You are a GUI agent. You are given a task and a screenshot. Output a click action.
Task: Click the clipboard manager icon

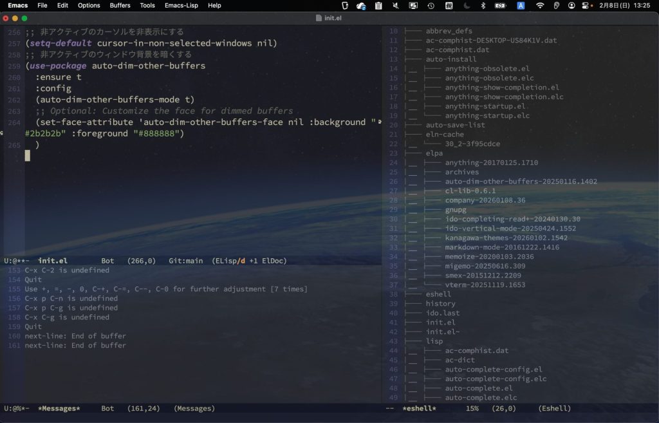tap(378, 5)
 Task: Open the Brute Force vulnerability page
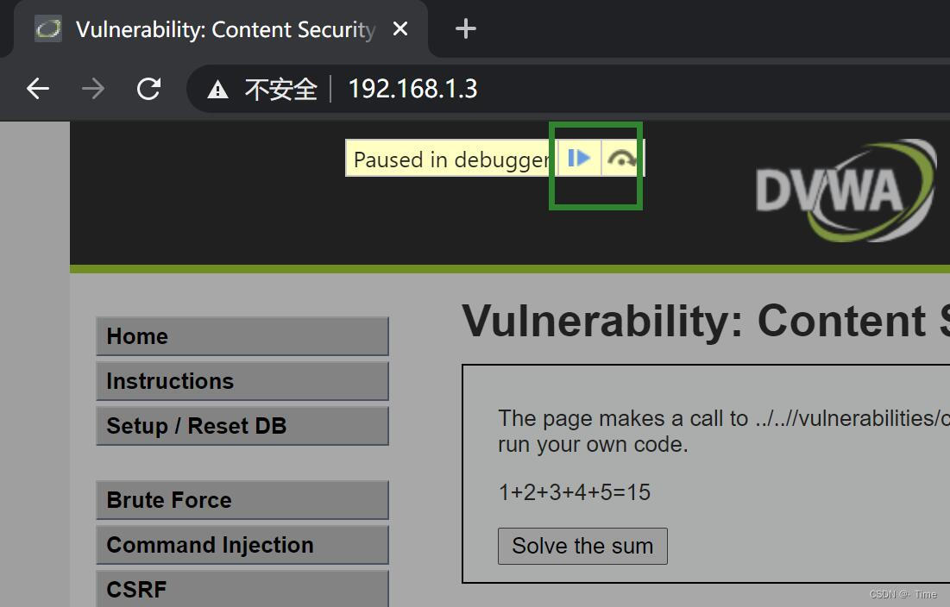point(242,500)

- _What to do_
Each entry above is to be restated exactly, without its images.

- _Response below_
You are a GUI agent. You are given a task and a screenshot. Output a click action.
Task: Click the clipboard manager icon

tap(378, 5)
 Task: Open the Brute Force vulnerability page
point(242,500)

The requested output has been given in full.